[Your instructions]
Begin at the line with "The image size is (769, 567)." and set down each line exactly until the listing ends. Images stay out.

[Supplied data]
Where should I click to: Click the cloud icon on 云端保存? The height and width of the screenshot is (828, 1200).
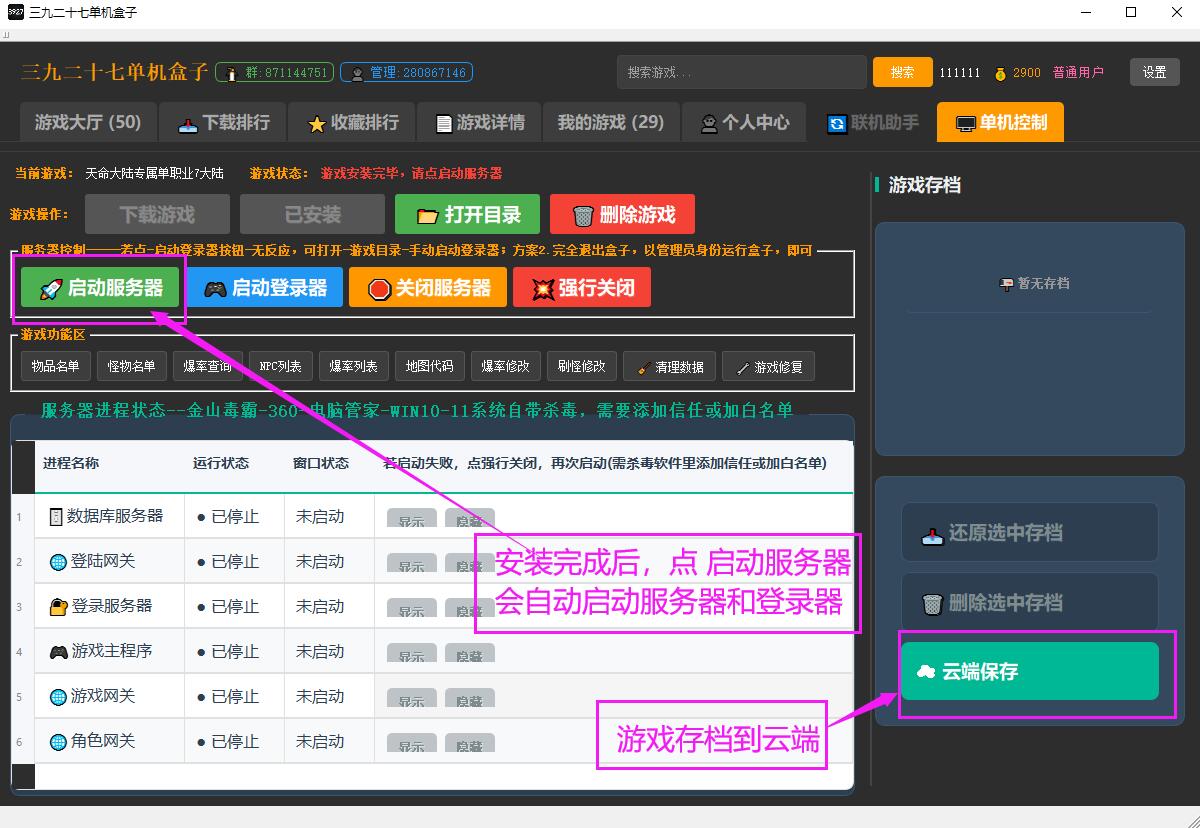coord(926,672)

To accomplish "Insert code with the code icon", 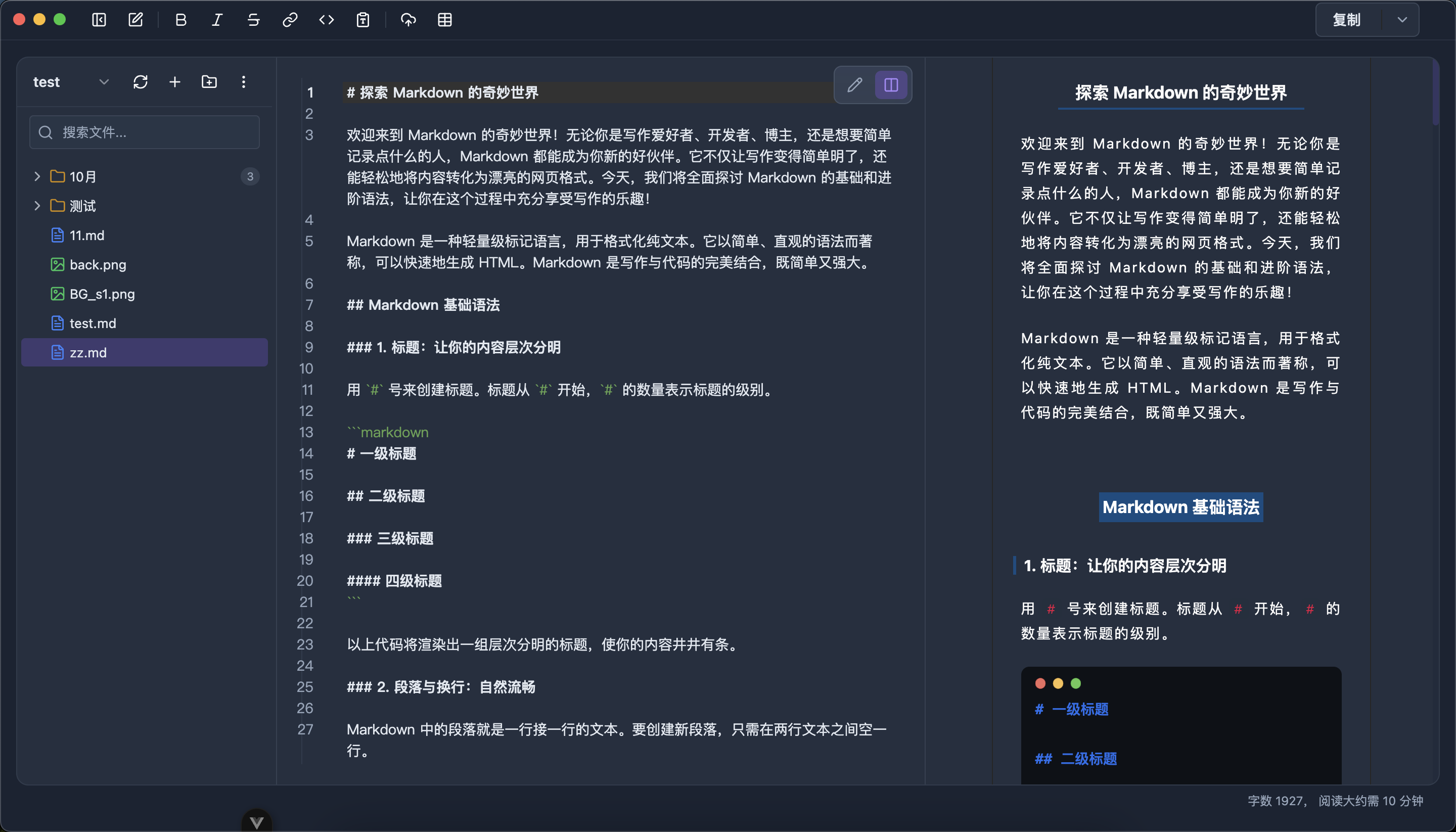I will click(x=326, y=20).
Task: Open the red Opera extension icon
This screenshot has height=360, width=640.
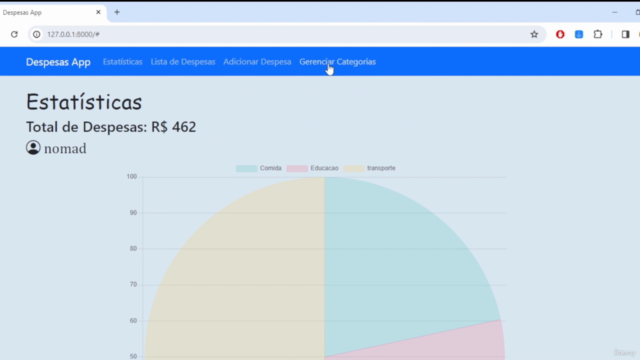Action: tap(560, 34)
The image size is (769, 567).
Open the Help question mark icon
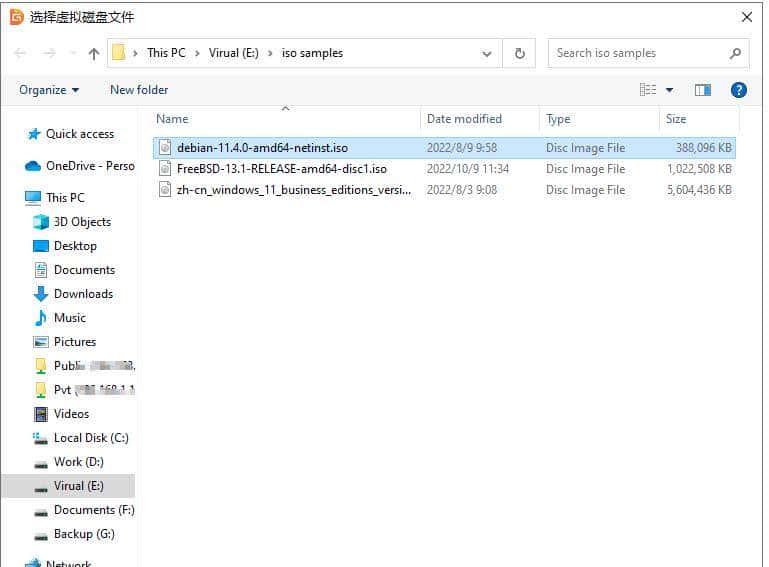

[Exercise output]
The image size is (769, 567).
Open the Help question mark icon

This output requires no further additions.